National Action leader jailed for 8 years
THE leader of banned neoNazi group National Action has been jailed for eight years.
Christopher Lythgoe, 32, was arrested by police investigating a plot to murder Labour MP Rosie Cooper and a female police officer.
It came just over a year after fellow Labour MP Jo Cox was shot and stabbed to death in her Batley and Spen constituency by neo-Nazi Thomas
Mair.
The plan was foiled by whistle-blower Robbie Mullen, who leaked details of a meeting to campaigner group Hope Not Hate in July last year.

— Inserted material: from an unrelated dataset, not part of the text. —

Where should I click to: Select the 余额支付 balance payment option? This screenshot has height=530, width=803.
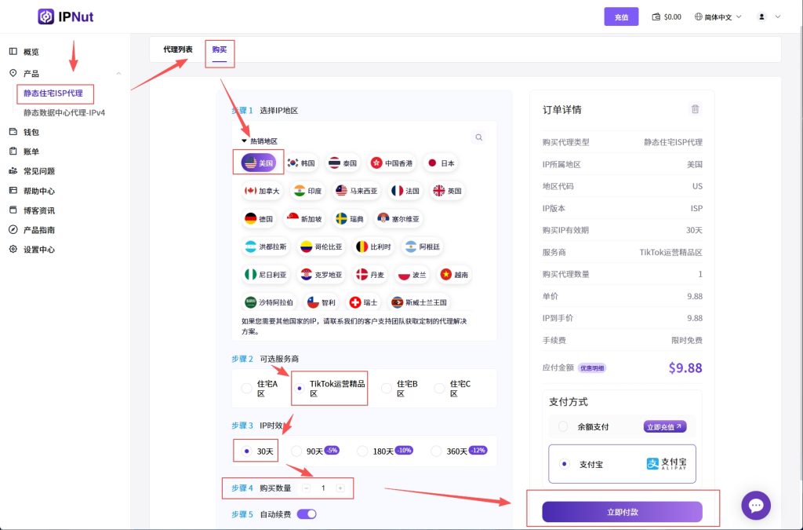click(563, 426)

Jack Renshaw, 23, from Skelmersdale, Lancashire, has pleaded guilty to preparing to engage in an act of terrorism in relation to the plot and threatening a police officer. He has also been convicted of stirring up racial hatred in speeches in 2016, it can now be reported.
Lythgoe, from Warrington, was charged with being a member of National Action after it was banned by the Home Secretary over its support for the murder of Mrs Cox.
He was also accused of encouraging the murder of West Lancashire Labour MP Ms Cooper by telling Renshaw not to “f*** it up” during the meeting on July 1.
A jury at the Old Bailey found him guilty of membership of National Action but not guilty of encouraging Renshaw. Mr Justice Jay described National Action as having a “truly evil and dystopian vision” of waging a race war.